The computer game and the non-linear texts are special objects of study because they in a double movement both match and don't match both structuralism and poststructuralism. Every playing/reading of a non-linear text or a computer game can be unique, and this has made George P. Landow and others proclaim this new field as equivalent to poststructuralism as such. A claim that these new texts are even more unstable and differing that other texts. But these traits do depend on some technological phenomena that are clearly more formal than other texts - the program in a computer game is handled by a causal machine. So the non-linearity of the computer game may on the surface level reminds us of a popularised deconstruction, but this non-linearity is also the product of some formally defined mechanisms, that precisely do not fit under the same heading. And this is why Landow does not discuss the program.

The dualism described between the formal program and the interpretable material demonstrates the double character of the computer game as both more fixed and more evasive than the texts we usually study. Such a dualism is uncommon in the humanities today, but it is very useful since it describes an actually existing phenomenon in the computer game; the potential conflict between the construction of the text/game and the material, used for presenting this construction. This realisation helps us telling the difference between the description and the phenomenon, between the advertising and the game before us.

Method

My examination of computer games and narratives has focused on describing the computer game as such. This has been done strategically, with the purpose of examining interactive fiction. This sketches several areas suitable for further investigation: The fact, for example, that computer games are games. My theory of computer games might suitably be connected with more overall theories on games, even if the computer game most likely differs on several key points. (The most obvious being the possibility of real time and the combination of different media.) It would also be interesting to work more on describing multi player games without defaulting to the sociological.

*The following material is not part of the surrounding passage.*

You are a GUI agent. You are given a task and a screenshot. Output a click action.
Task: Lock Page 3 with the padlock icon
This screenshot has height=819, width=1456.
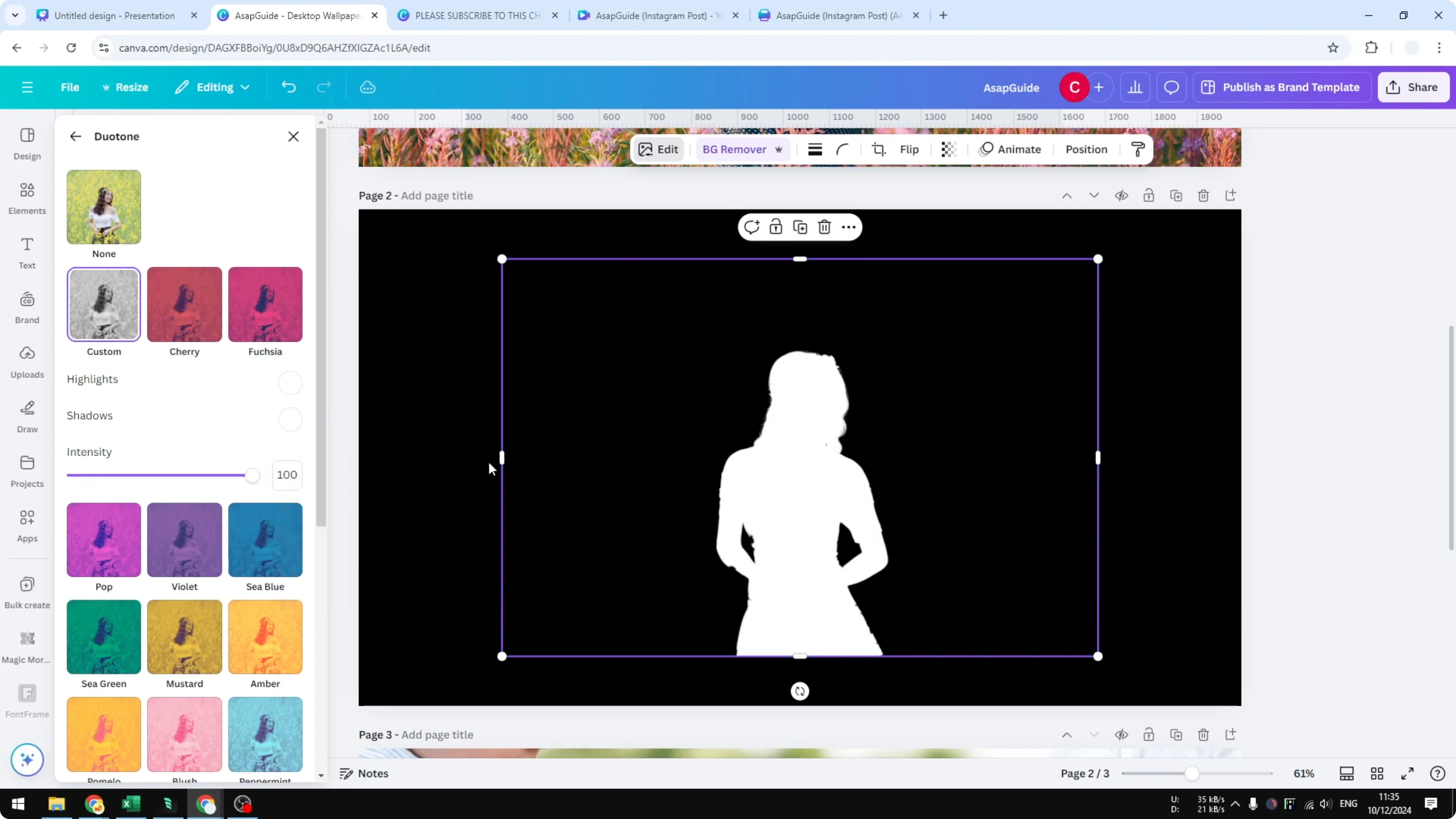coord(1149,735)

My overall point about the distance between the game and the narrative has often been met resistance by people presented to it. One reason is that the narrative today is a hopelessly inflated term. Another reason is that many take the self-presentation of the games at face value. They believe that they fight an evil empire in Star Wars. I have tried to create a thesis that didn't simply believe the packaging.

Ending

Computer games are often criticised for not telling good stories, and I have pointed to several reasons why this might be so. I am not saying this to devalue computer games, but to point out that the qualities of computer games are based on entirely different factors: In computer games the player is given a liberty to explore and understand the structure of the unreal game world, and to get better at handling it. Adding more story to this inevitably leads to less freedom and less game, and to the player playing the game fewer times: Having completed Myst, there is little reason for playing again, whereas a simple game like Tetris is great for playing again.

The computer game shows us that some parts of the world are not captured in the grand category of "the narrative": Games. Computer games can be explored and challenged in different ways that literature. It is due to the absence of the narrative, that the average player of Quake spends more time with the "text" than the average reader of Moby Dick. This means that there is no point in insisting on computer games with a good story, since they work the way they are. Computer games are not narratives, but phenomena whose qualities are in exploration and repeatability. In a construction that allows the same small elements to be combined and recombined in new and interesting configurations.

I am not saying that you cannot or should not combine the computer game with the narrative. I am saying that the combination of the two leads to a number of conflicts. I will not make the claim that these conflicts necessarily are devoid of aesthetic value. But if not, this value has been repressed rather than used.

It is then the strength of the computer game that it doesn't tell stories.